With the five points above, I have concluded that the quantum-ness is only a naughty child of the supreme Daddy of Axiomatic physics. 

Thursday, August 16, 2012

Quantum behavior vs. the Cellular Automaton determinism

In the article " ’t Hooft on Cellular Automata and String Theory (",  it wrote, "Gerard ’t Hooft in recent years has been pursuing some idiosyncratic ideas about quantum mechanics; ...
His latest version is last month’s Discreteness and Determinism in Superstrings, which starts with cellular automata in 1+1 dimensions and somehow gets a quantized superstring out of it.  
Personally, I find it difficult to get at all interested in this.  ...
Looking at the results he has, there’s very little of modern physics there, including pretty much none of the standard model (which ’t Hooft himself had a crucial role in developing).  ...
Basing everything on cellular automata seems to me extremely unpromising: you’re throwing out deep and powerful structures for something very simple and easy to understand, but with little inherent explanatory power. That’s my take on this, ..."

Seemingly, the key objection of the author is his belief that the quantum behavior is not compatible with the Cellular Automata determinism while the fact that ’t Hooft’s inability to make contact with the known physics (mainly the Standard Model) played only a small part in forming his opinion.

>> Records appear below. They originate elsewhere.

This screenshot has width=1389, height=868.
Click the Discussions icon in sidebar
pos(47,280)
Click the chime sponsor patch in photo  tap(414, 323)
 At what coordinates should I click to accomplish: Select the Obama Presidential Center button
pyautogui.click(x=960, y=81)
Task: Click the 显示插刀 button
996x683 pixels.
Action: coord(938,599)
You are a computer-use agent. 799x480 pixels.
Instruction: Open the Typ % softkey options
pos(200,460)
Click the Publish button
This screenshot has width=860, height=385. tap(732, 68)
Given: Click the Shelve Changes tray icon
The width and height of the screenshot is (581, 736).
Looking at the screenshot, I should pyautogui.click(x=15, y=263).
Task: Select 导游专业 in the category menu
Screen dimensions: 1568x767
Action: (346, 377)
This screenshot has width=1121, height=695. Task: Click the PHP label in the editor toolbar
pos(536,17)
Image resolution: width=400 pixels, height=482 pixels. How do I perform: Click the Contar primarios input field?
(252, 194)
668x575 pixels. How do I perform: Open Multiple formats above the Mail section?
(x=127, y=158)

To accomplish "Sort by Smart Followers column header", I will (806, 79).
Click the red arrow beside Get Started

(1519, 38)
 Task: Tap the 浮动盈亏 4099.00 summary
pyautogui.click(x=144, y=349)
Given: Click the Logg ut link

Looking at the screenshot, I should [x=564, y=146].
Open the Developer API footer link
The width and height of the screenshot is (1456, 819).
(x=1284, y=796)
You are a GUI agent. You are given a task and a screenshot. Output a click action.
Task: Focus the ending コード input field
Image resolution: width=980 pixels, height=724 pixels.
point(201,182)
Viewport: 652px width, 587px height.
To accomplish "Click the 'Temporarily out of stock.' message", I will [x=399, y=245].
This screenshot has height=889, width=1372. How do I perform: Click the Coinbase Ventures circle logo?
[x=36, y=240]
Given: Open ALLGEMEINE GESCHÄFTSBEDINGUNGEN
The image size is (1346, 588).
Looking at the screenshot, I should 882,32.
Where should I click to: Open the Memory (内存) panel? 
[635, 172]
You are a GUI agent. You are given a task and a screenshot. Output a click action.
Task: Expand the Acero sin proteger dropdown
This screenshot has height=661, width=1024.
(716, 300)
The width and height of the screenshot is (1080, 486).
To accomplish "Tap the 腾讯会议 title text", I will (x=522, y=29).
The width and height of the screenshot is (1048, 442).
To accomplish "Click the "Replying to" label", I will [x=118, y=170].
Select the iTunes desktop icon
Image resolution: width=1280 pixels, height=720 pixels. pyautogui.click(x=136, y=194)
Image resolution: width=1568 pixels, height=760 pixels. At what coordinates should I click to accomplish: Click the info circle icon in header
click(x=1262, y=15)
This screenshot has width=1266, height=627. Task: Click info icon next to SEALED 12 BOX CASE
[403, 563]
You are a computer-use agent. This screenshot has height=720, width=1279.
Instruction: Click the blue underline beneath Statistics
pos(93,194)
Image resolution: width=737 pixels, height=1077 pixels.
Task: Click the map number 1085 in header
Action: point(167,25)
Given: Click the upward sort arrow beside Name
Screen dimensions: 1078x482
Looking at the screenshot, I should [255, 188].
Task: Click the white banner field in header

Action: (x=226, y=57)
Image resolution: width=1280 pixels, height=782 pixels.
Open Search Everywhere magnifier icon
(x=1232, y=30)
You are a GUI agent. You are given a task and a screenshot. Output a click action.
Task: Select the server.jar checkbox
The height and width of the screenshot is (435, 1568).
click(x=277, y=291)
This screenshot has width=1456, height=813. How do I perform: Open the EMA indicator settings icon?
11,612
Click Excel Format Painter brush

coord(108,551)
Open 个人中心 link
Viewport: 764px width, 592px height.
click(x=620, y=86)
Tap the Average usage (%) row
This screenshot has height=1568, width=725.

In fact, many attributes of any quantum particle are following exact determinism. Regardless of the complexity of the proton’s internal structure (with zillions gluons, quarks and anti-quarks dancing randomly), the final outcome cannot go beyond the simple (u, u, d). With all those great quantum mystic power, no proton can acquire a different mass or different electric charge or spin. With all those great mystic quantum dancing powers, the determinism is the Supreme boss. There are exactly three quark colors, not three + uncertainty. There are exactly three generations, not three + uncertainty. The quantum mystic dancing power is just a small child of the Supreme Daddy of determinism.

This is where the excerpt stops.